• [Consegne dell'esercizio]
(1) Stabilisci se ciascuna affermazione concorda con il brano selezionato, rispondendo sì o no e citando le parole decisive del testo: (a) Patrick ha dieci anni quando viene affidato alla zia; (b) zia Mame ha scelto liberamente il bambino da adottare; (c) i flashforward di Patrick adulto compaiono alla fine di ogni capitolo.
(2) Nel brano selezionato, nella frase che comincia con "In seguito, ci cade l’occhio", quali azioni compiamo sul volume dopo averlo sollevato dallo scaffale? Elencale tutte, incluso il sollevarlo.
(3) Secondo il brano selezionato, che legame di parentela c'era tra il padre di Patrick e zia Mame?

Zia Mame di Patrick Dennis è uno di quei libri che incrociano sempre il nostro sguardo alla solita puntatina in libreria, ma che, per un motivo o per l’altro – sindrome dello Studente Squattrinato, animo dello Scozzese e altre varie ed eventuali – rimangono lì, dolenti, a guardarci andare via, quasi come bimbi con le braccine allungate in attesa di un abbraccio che sistematicamente viene negato.
Poi, un bel dì d’inverno, quando per strada aleggiano temperature da Polo e in libreria venti, godibilissimi gradi, il nostro spirito approfittatore emerge dal letargo e ci impone ispezioni fra gli scaffali più pacate e ponderate. Allora finiamo per prenderci il nostro tempo nell’esaminare ogni singola costa di libro per leggerne il titolo. In seguito, ci cade l’occhio proprio su quel volume che abbiamo così tante volte bistrattato, e spinti da un improvviso istinto genitoriale lo solleviamo, lo soppesiamo fra le dita, ne leggiamo la quarta di copertina. Infine lo prendiamo in custodia fino alla fine del sopralluogo, fino a quando, s’intende, lo appoggeremo, certi della nostra adozione, sul bancone davanti al cassiere di turno.
Questa, ove non inquinata da difetti di memoria, è stata la storia della mia copia di Zia Mame.
Ma alla zia Mame in carne e ossa, alla protagonista dell’omonimo romanzo, cioè, questa libertà di scelta è stata preclusa. Non ha potuto scegliersi un bimbo da adottare, lei, perché gliene è stato affibbiato uno in affidamento: il nipote, a essere precisi, un ragazzino di anni dieci cui è appena morto il padre, fratello di zia Mame.
La recensione
Alla morte del padre, Patrick, bambino decenne, viene affidato alle cure e tutele di una zia, ultima parente rimasta in vita, la quale lo prende volentieri sotto la sua egida. Da qui la trama è molto semplice e si snoda attraverso le peripezie che vedono, come protagonisti, zia Mame e l’orfanello in questione. Il libro si configura come un romanzo atipico del suo genere perché, sebbene segua un arco temporale che corre dagli eventi più lontani (l’incontro fra zia Mame e l’orfanello) agli eventi più recenti, le vicissitudini della strana coppia sono intervallate, all’inizio di ogni capitolo, da flashforward di un Patrick ormai adulto che fungono da cornice per l’intero romanzo.

• [Dati forniti]
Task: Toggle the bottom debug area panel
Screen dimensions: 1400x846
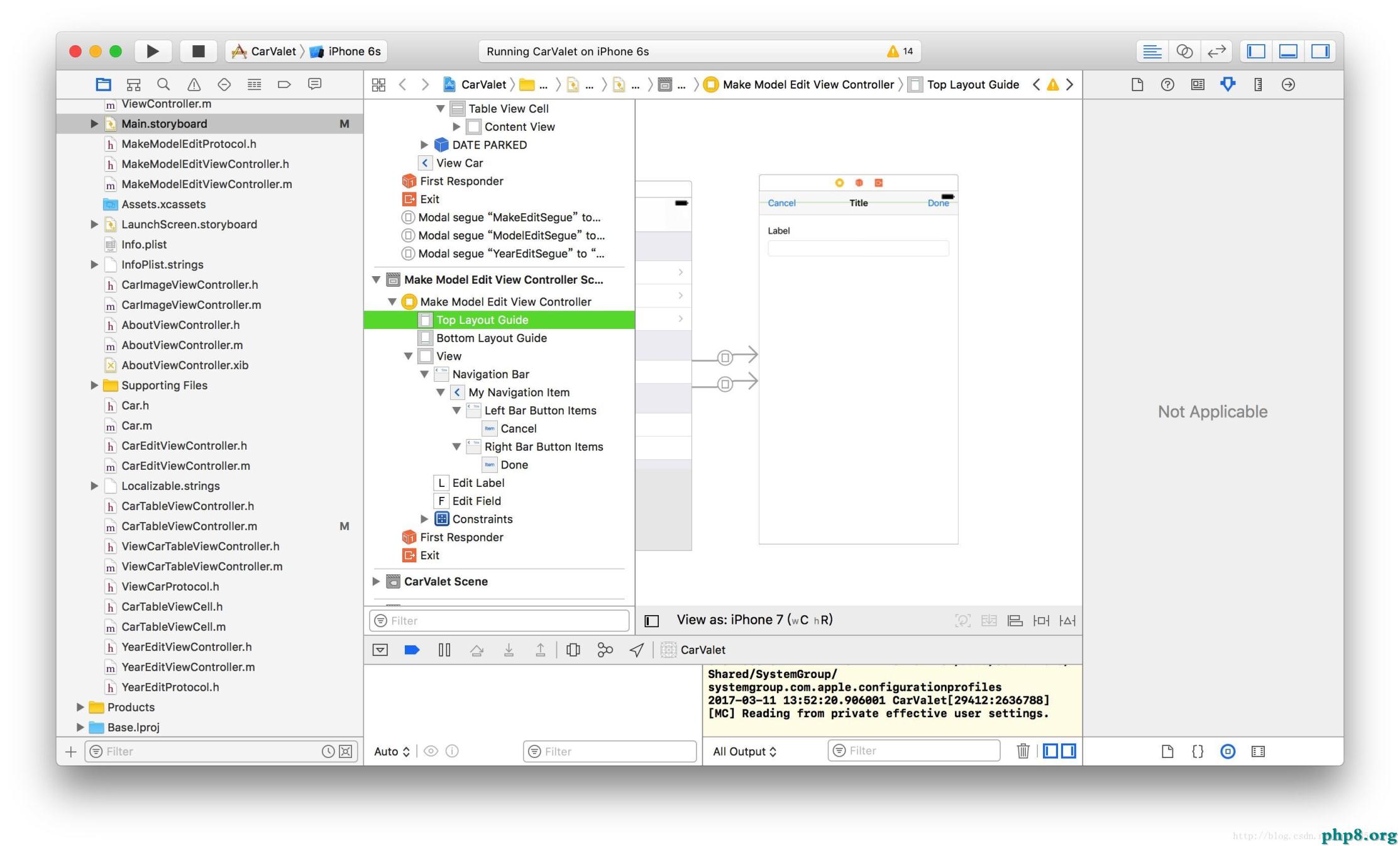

• [Le soluzioni]
(1)
(a) Sì: "Patrick, bambino decenne, viene affidato alle cure e tutele di una zia".
(b) No: "Non ha potuto scegliersi un bimbo da adottare, lei, perché gliene è stato affibbiato uno in affidamento".
(c) No: "all’inizio di ogni capitolo, da flashforward di un Patrick ormai adulto".

(2)
- Lo solleviamo.
- Lo soppesiamo fra le dita.
- Ne leggiamo la quarta di copertina.

(3) Il padre di Patrick era il fratello di zia Mame.